On the other hand, I have been occupying my time with rather mundane and useless tasks that nonetheless allow me to pretend I’ve accomplished something. Examples of this include:
- Moving furniture around the house randomly and without planning much. I learned the intricacies of this most useless of tasks working for my first boss at the church. He loved to move stuff around, then put it back. More accurately – he loved telling me to move stuff around, then put it back.
- Preparing for the eventual move to school by shifting my possessions from one box to another. Corollary to this task is the reduction of my possessions by careful analysis of the contents of each and every box. In my defense, I do need to reduce my level of “stuff” by about 50% in order to fit it all in my room at school. However, if I don’t have my discounts, grants, and loans sorted out – the point will be moot.

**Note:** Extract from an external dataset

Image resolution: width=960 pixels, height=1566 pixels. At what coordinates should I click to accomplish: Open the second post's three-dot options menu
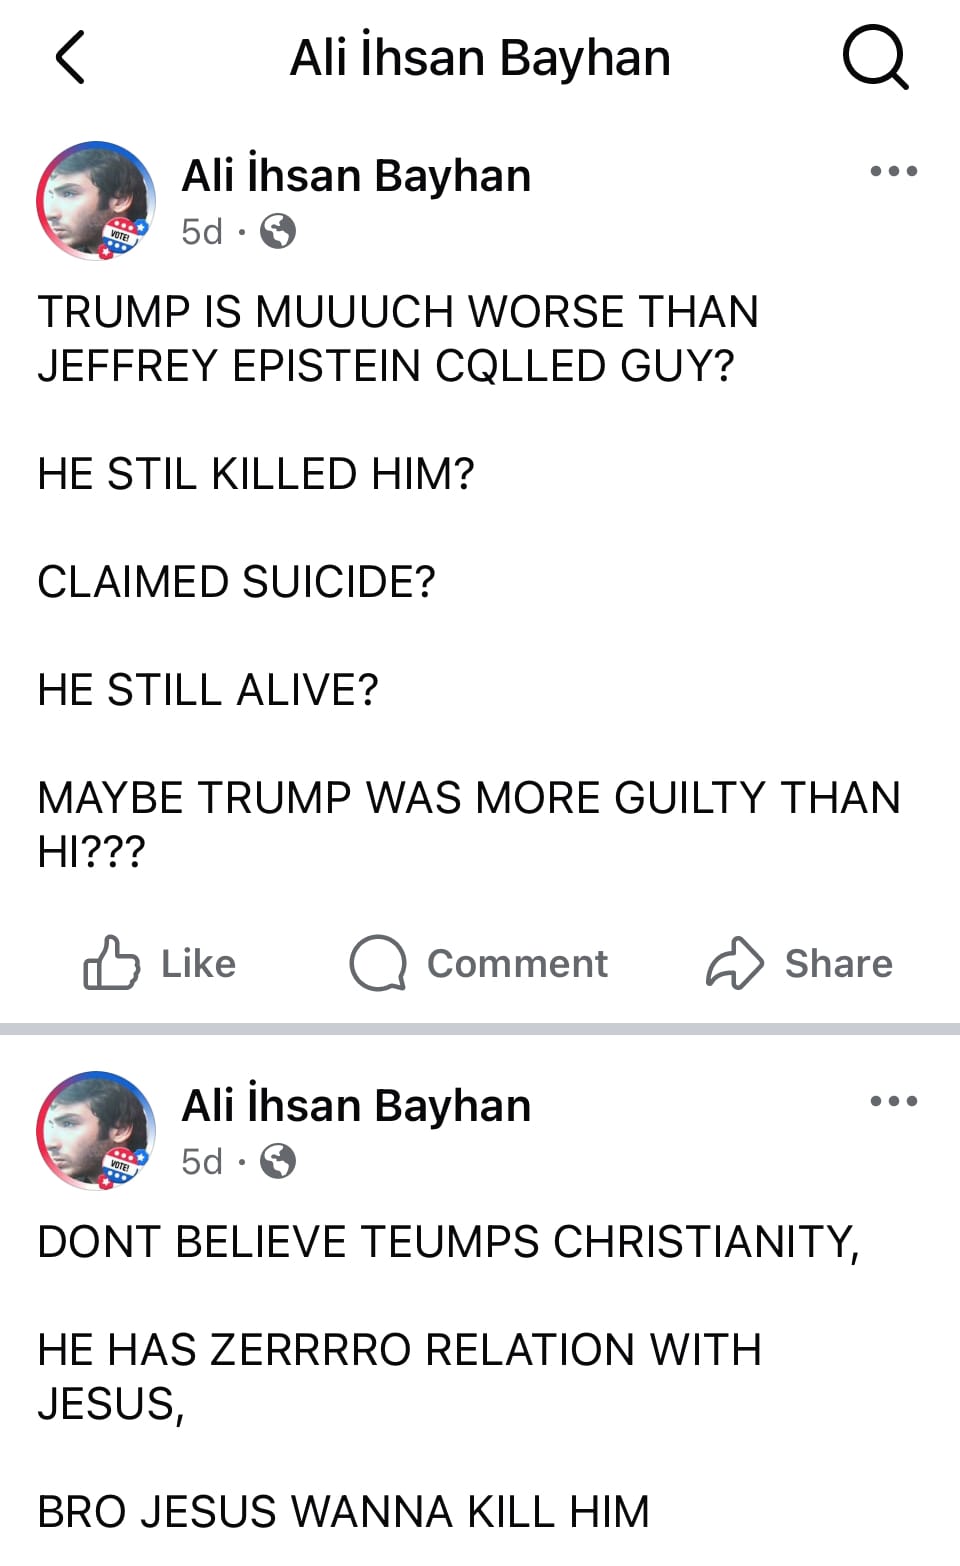coord(893,1101)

- Busting my younger brother’s chops. My parents have pretty much exhausted themselves over the past decade in this task. So I figure I can help them out by stepping in and giving them a break. Does he listen to me any better than to them? Nope. It is irritating to watch your younger brother shoot himself in the foot. You can try to warn him, but that only works if he listens. Still, I tell Mom I berated him for his inaction, and she says, “Good job!” Ahhh… the glow of false accomplishment.
- Cleaning stuff that has no business getting cleaned. It does not make any sense to clean the underside of the trashcan lid. It is going to be skuzzy and germ ridden approximately 2.7 seconds later. But I didn’t let that stop me! Imagine – this is what I choose to do instead of locking down my financial aid! Hmmm… it occurs to me that my brother may not be the only one shooting himself in the foot.